重组DNA的基本过程是DNA克隆，即获得重组体DNA的无性繁殖系。它包括载体和目的DNA片段的制备、目的DNA片段与载体的连接、重组DNA导入受体细胞及重组体的筛选与鉴定等。

目的DNA的制备是DNA克隆的第一步。目前获取目的基因常用的方法有基因的化学合成法、酶促合成法、酶切法及PCR扩增法等。PCR方法可以从染色体DNA和cDNA模板中扩增得到目的基因，但该法只能用于已知序列的基因或与其同源性高的未知序列基因，且扩增的产物DNA序列发生差错的概率高达0.25%。尽管如此，PCR扩增方法因其快速简便的优点仍得到广泛的应用。化学合成目的基因的优点主要是可以任意制造并修饰基因，在基因两端方便地设立各种接头以及选择各种宿主生物偏爱的密码子。但对于大基因而言，该法的费用偏高。

构建或选择适合于克隆目的基因的载体是DNA克隆技术的关键。目的基因只有与适合的载体连接，并由其引入相应的受体细胞，才能在新的宿主细胞中得到扩增。

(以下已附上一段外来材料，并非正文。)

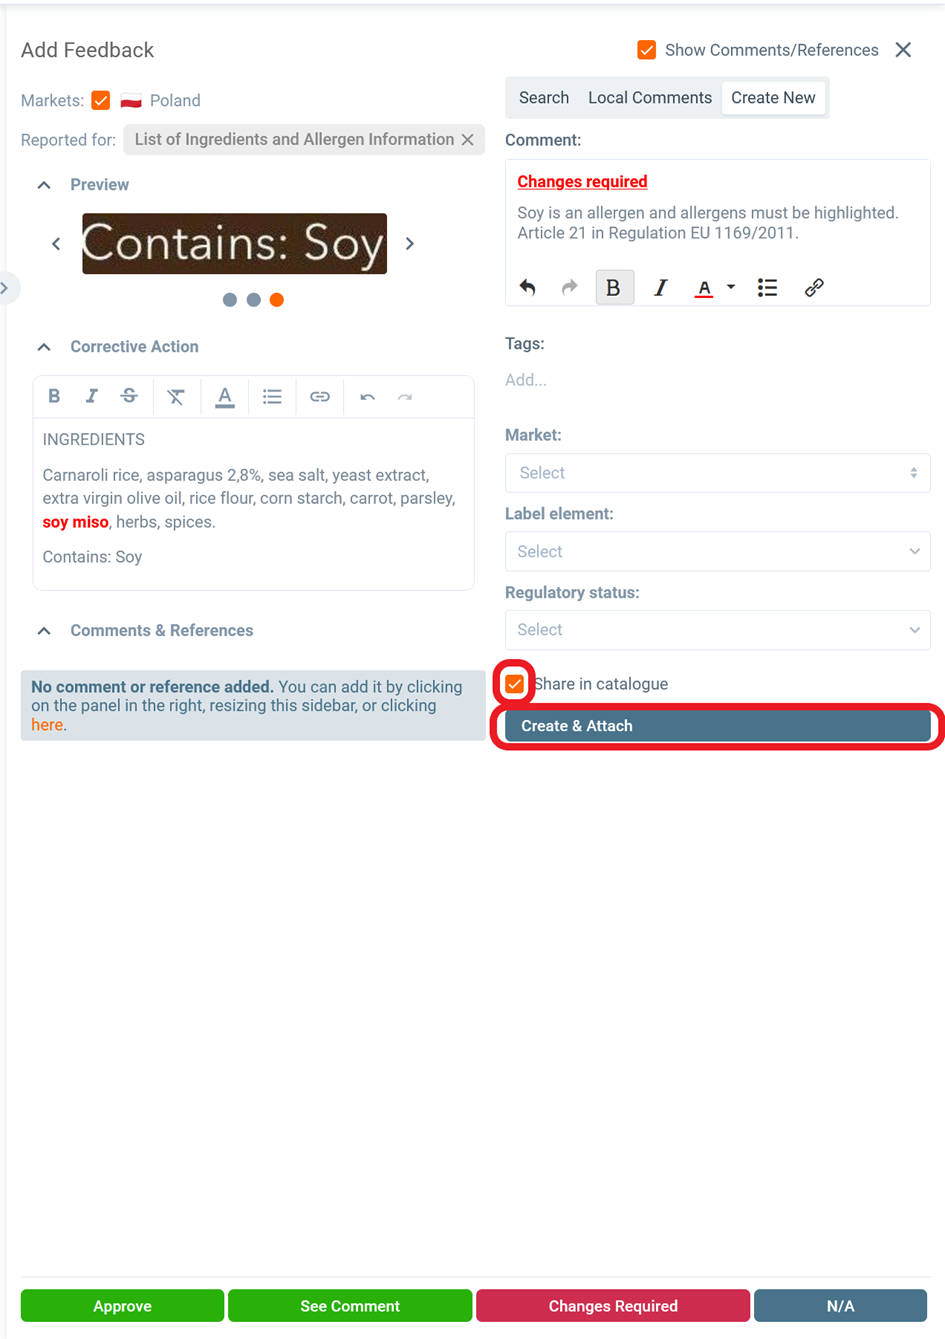Remove the List of Ingredients reported tag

在构建或选择克隆目的基因的载体时，要根据目的基因的特性，着重考虑以下几个条件:①有足够的容纳目的基因的幅度，并使目的基因能够借助于载体的复制与调控系统得到忠实的复制与增殖;②在非必要的DNA克隆区段有多种限制性酶的单一识别位点，易于目的基因片段与载体的连接、重组与筛选;③与宿主细胞有一个或多个利于检测的遗传表型(如抗药性、营养缺陷型或显色表型反应等);④拷贝数多，易与宿主细胞的DNA分开，便于分离提纯。

DNA片段的重组连接是在DNA连接酶的作用下，将目的基因与载体共价连接在一起。连接的方式不外乎两种，一种是黏端连接，另一种是平端连接。在这两种连接方式中又有多种技巧，比如黏端连接可以用同一种限制酶切割位点连接，也可以用不同限制酶切割位点连接，还可以用同裂酶切割后相连接。平端连接可直接用T₄DNA连接酶相连接，但更多的是加同聚尾，或人工接头后再进行连接。

外源基因与载体在体外连接成重组体DNA分子后，要使其扩增和表达就必须把重组分子引入受体细胞。受体细胞可以是微生物细胞、动物细胞或植物细胞。目前应用最广的微生物受体是大肠杆菌K-12株的衍生菌，它是人工改造的安全宿主菌，在人的肠道几乎无存活率或存活率极低。除安全标准外，所采用的衍生菌株应该是限制酶缺陷型，即外源DNA进入受体菌不致被降解。此外，还应为重组缺陷型，这样可保证外源DNA在细菌内的完整、独立存在，而不与细菌基因组发生重组。

重组DNA分子导入受体细胞后能在选择培养基或抗性培养基上筛选。在选择培养基或抗性培养基上能生长的转化体还需要进一步筛选和鉴定。尤其是单酶切后进行的连接，存在大量自身连接环化的载体，即使以双酶切进行连接，也有可能因酶切不彻底而出现自身连接环化的载体。因此必须从转化菌中筛选出含有DNA重组体的菌落。常用的方法有α互补、营养缺陷型互补、插入缺失、酶切图谱分析、杂交、序列分析。